◆ ページ:
┄┄┄┄┄┄┄┄┄┄

バングラデシュには、計8か所のEPZ(Export Processing Zone)があり、輸出産業の労働環境を守るために、特別にEPZ専用のBEPZA法(Guideline of EPZ)が設けられています。 BEPZA(Bangladesh Export Processing Zone Authority)法は基本的に、バングラデシュの労働法に基づいて定められているため労働法から大きく逸脱することはありませんが、労働者保護の観点からBEPZA法には、雇用主の立場から見ると厳しい規定が少なくありません。
下記、3点について紹介します。
① 正規雇用(Permanent Employee)の定義
② 年2回の賞与(Festival Bonus)
③ 出産休暇(Maternity Leave)の適応
① 正規雇用(Permanent Employee)の定義
正規雇用(Permanent Employee)か契約社員(Temporary Employee)は、従業員を雇用形態によって異なります。バングラデシュでは、Appointment Letterに雇用契約期限の記載がない場合には正規雇用(Permanent Employee)であるケースが一般的です。それに対してBEPZA法上、勤続6ヶ月を超える社員を正規雇用と見なすとされています。労働法とBEPZA法では正規雇用の定義が異なるため注意が必要です。
② 年2回のフェスティバル賞与(Festival Bonus)

┄┄┄┄┄┄┄┄┄┄

◆ 提供データ:
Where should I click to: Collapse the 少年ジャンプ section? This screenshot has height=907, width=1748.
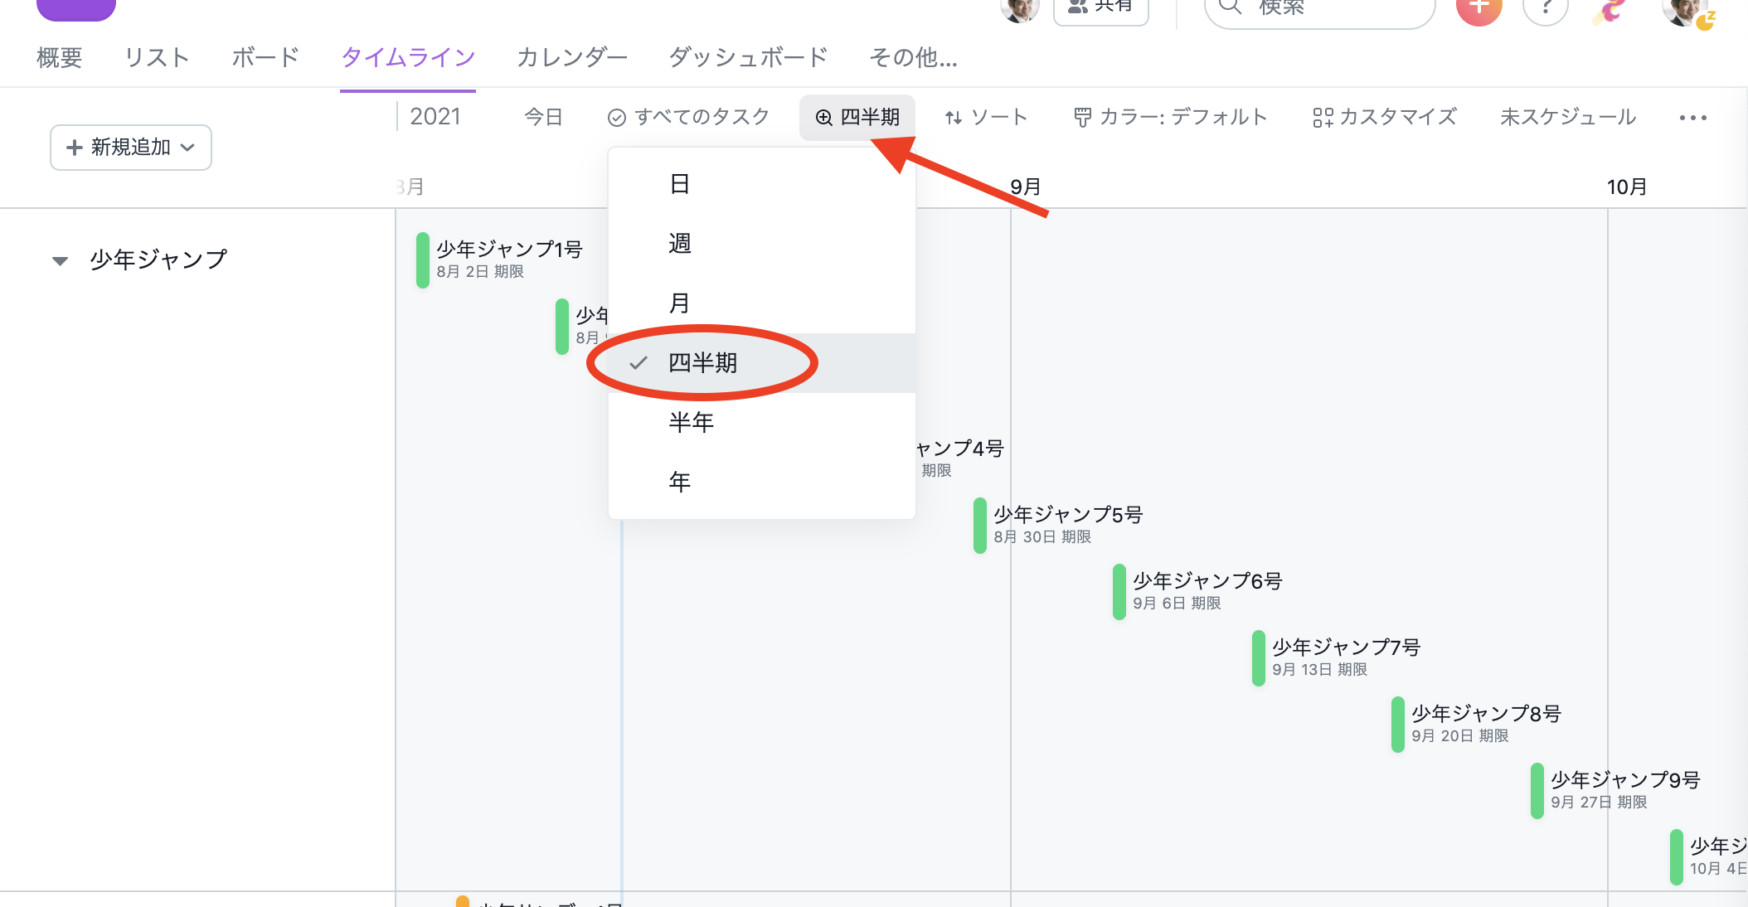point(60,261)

┄┄┄┄┄┄┄┄┄┄

◆ 課題一覧:
#1 BEPZA法の文章から、「③ 出産休暇(Maternity Leave)の適応」から「② 年2回のフェスティバル賞与(Festival Bonus)」までを一字一句変えずに書き出してください。
#2 BEPZA法の文章について、次の問いに答えてください。
(a) バングラデシュにはEPZが計何か所ありますか。
(b) BEPZA法上、勤続何ヶ月を超える社員が正規雇用と見なされますか。
(c) 紹介される3点のうち、3つ目に挙げられているものは何ですか。
#3 BEPZA法の文章を、最後の見出しの後から書き継いでください。

◆ 解答一覧:
#1
③ 出産休暇(Maternity Leave)の適応
① 正規雇用(Permanent Employee)の定義
正規雇用(Permanent Employee)か契約社員(Temporary Employee)は、従業員を雇用形態によって異なります。バングラデシュでは、Appointment Letterに雇用契約期限の記載がない場合には正規雇用(Permanent Employee)であるケースが一般的です。それに対してBEPZA法上、勤続6ヶ月を超える社員を正規雇用と見なすとされています。労働法とBEPZA法では正規雇用の定義が異なるため注意が必要です。
② 年2回のフェスティバル賞与(Festival Bonus)

#2
(a) 8か所
(b) 6ヶ月
(c) 出産休暇(Maternity Leave)の適応

#3
バングラデシュでは、従業員に年に2回のフェスティバル賞与が与えられます。賞与の支給時期は、イード(EID)と呼ばれる長期休暇の前に支払われることとなっています。バングラデシュでは、ベンガル暦を用いるためEID休暇の日にちが毎年異なることから賞与の支払い期限については明確な記載がありません。通常の労働法では、1回の賞与額について月の基本給(Basic Salary)を超えない範囲での支給と定められているのに対して、BEPZA法上、勤続6ヶ月を超える社員を意味する正規雇用者(Permanent Employee)月の基本給(Basic Salary)と同額を支給しなければならないとされています。
③ 出産休暇(Maternity Leave)の適応
バングラデシュでは、出産休暇(Maternity Leave)が産前8週間・産後8週間認められております。(男性の育児休暇等については労働法の記載はございません)通常、勤続6カ月以上の女性に認められますが、BEPZA法上、勤続10カ月以上と定められています。さらに、EPZ内での出産休暇(Maternity Leave)は1人につき2回までと制限が設けられています。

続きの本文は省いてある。